Croissance verte : Le mirage économique

Miser sur les industries propres pour résoudre les crises écologiques et économiques : les illusions de la « croissance verte » ont volé en éclats avec la récession, comme l’a montré le sommet de Poznan sur le climat. Un dossier à lire dans notre rubrique **Ecologie** .

Patrick Piro  • 18 décembre 2008 abonné·es
Croissance verte : Le mirage économique

« L’Union européenne est en route pour un “New Deal vert”, fermement sur la voie d’une économie durable à faible intensité carbone », a salué Stavros Dimas, commissaire européen chargé de l’Environnement, vendredi dernier à Poznan (Pologne), alors que ­s’achevait le sommet annuel des Nations unies sur le climat. Un optimisme tout diplomatique.

Illustration - Croissance verte : Le mirage économique


Le bonus-malus a déplacé 43 % des ventes de voitures vers des modèles moins émetteurs de CO2, mais le ministre du Budget s’est ému du coût de la mesure : 200 millions d’euros. Lma/AFP

Versant clair : l’Union s’engage à porter à 20 % la part des renouvelables dans sa consommation d’énergie d’ici à 2020. Le consensus a été acquis sans heurts : derrière l’objectif, se profilent des taux de croissance à deux chiffres et des dizaines de milliers d’emplois, comme en Allemagne ou en Espagne, qui connaissent une formidable pénétration des énergies éolienne et solaire.

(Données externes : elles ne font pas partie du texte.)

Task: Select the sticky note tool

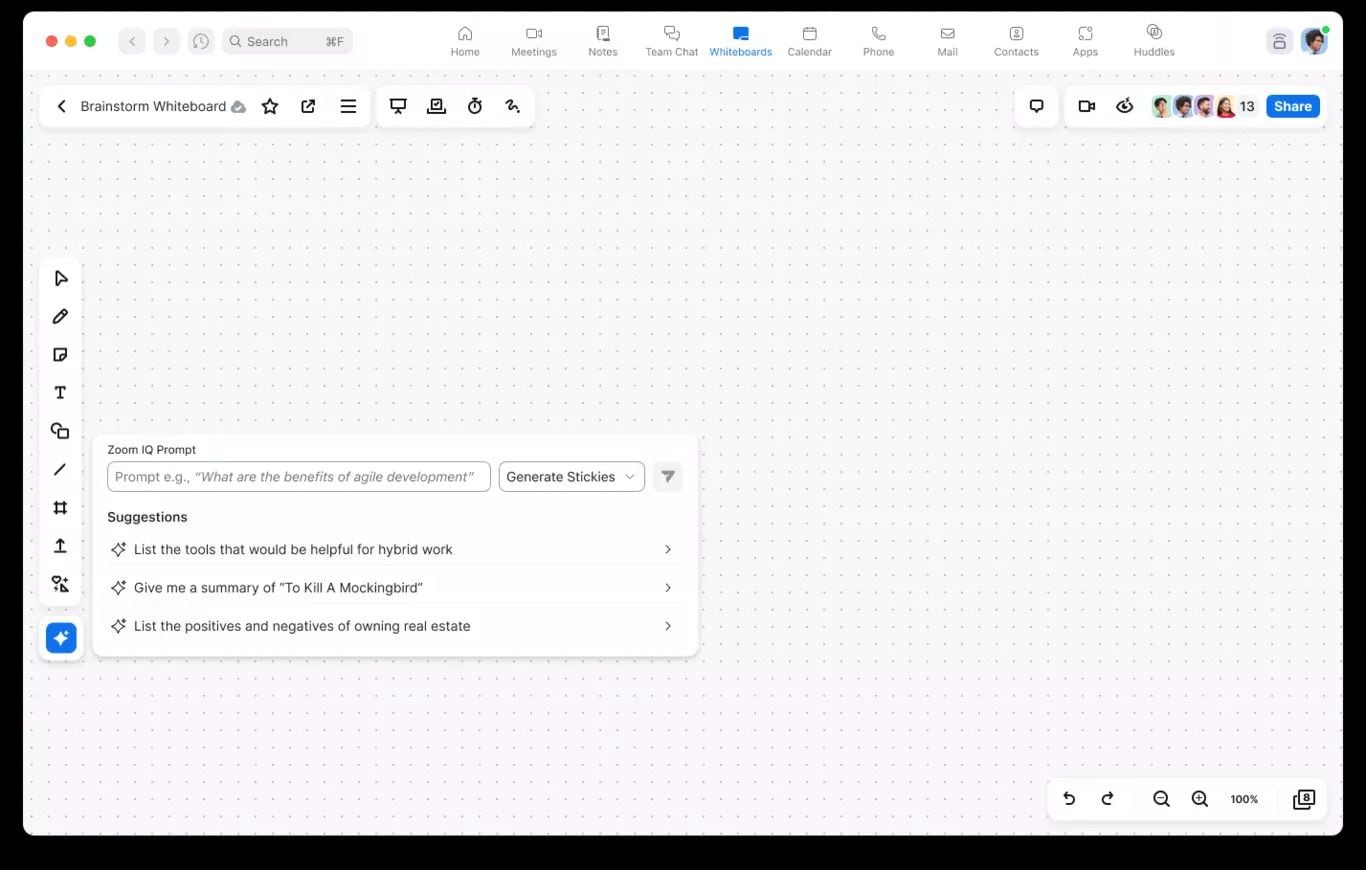Action: point(60,355)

C’est la fameuse « croissance verte », aubaine sur laquelle misent désormais la plupart des gouvernements du Nord pour tirer leurs économies de l’ornière.
Versant sombre : l’Union, qui s’affiche à la pointe du combat contre le dérèglement climatique, a aussi accordé d’indécentes concessions à ses industries très ­polluantes, incapable d’endiguer les égoïsmes nationaux. « Une honte » , affirment les Amis de la terre, Greenpeace, Réseau action climat et le WWF dans un communiqué commun.

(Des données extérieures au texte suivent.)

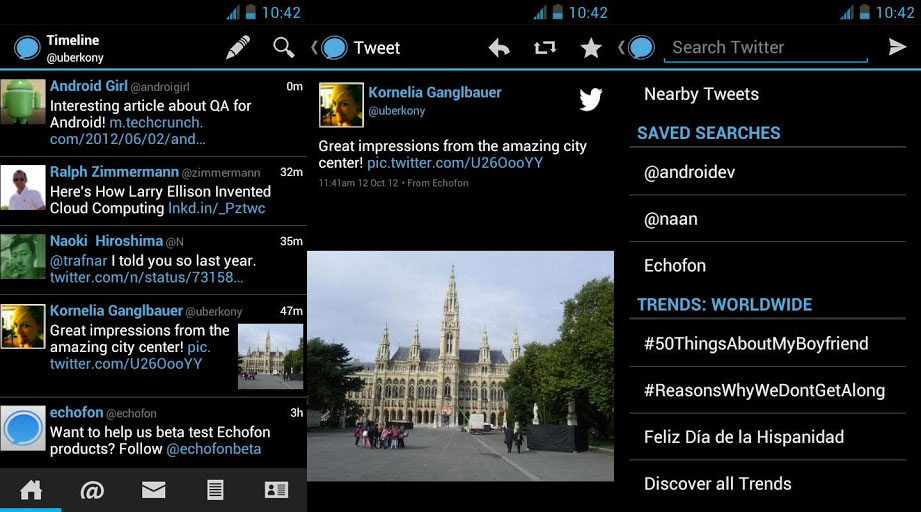Select Nearby Tweets
The image size is (921, 512).
701,94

Toutes les études montrent qu’en l’absence d’un effort radical et prioritaire pour diminuer les consommations d’énergie, même le plus volontariste des programmes en faveur des renouvelables ne remplira qu’une petite part du défi : d’ici à 2050, diviser par deux les émissions de gaz à effet de serre mondiales, et même par quatre dans les pays du Nord.

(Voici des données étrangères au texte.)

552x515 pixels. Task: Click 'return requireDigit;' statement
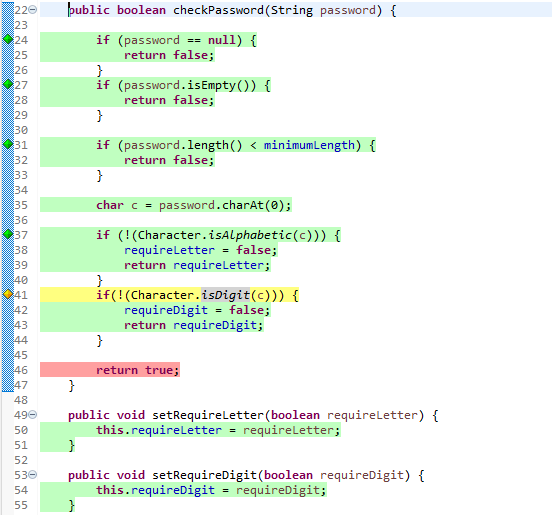tap(194, 325)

Oui mais voilà, réduire les consommations, ça ne fait pas miroiter de la « croissance verte » ! Depuis des mois, le ministre de l’Écologie, Jean-Louis Borloo, ne jure que par elle ; une « révolution » pariant sur l’innovation technologique, qui rendrait compatibles les défis écologiques avec la prospérité économique retrouvée. Il attend 500 000 emplois du Grenelle de l’environnement, qualifie de « nouveau concept de keynésianisme vert » le saupoudrage des interventions de l’État – du timide bonus-malus auto au développement des énergies renouvelables. Quant à la récession, elle mettra « la croissance verte au cœur du redémarrage économique [^2] ».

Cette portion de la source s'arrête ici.